* Begin Provided entries *
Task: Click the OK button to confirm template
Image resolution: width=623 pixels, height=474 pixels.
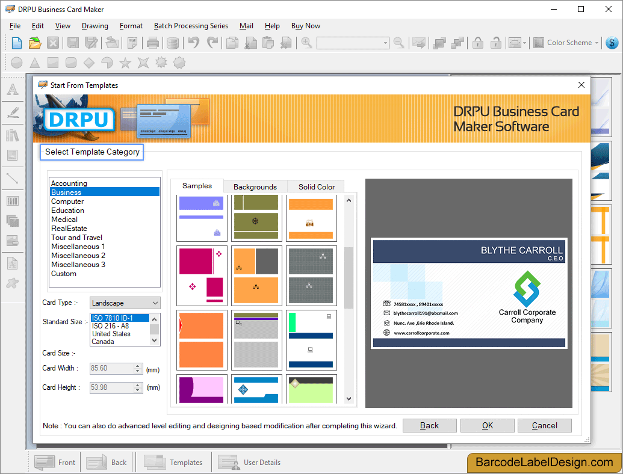Action: pos(487,425)
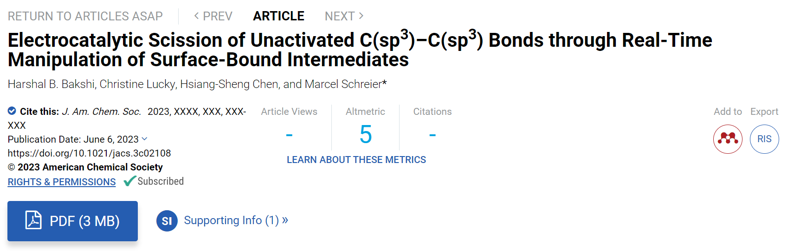The width and height of the screenshot is (794, 251).
Task: Open RIGHTS & PERMISSIONS link
Action: pyautogui.click(x=62, y=182)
* End Provided entries *
Copy the entries above word for word, leaving out the pictures.

▶ _Result for this exercise_
Task: Click the OK button to confirm template
Image resolution: width=623 pixels, height=474 pixels.
Action: pos(487,425)
The width and height of the screenshot is (794, 251).
Task: Open RIGHTS & PERMISSIONS link
Action: pyautogui.click(x=62, y=182)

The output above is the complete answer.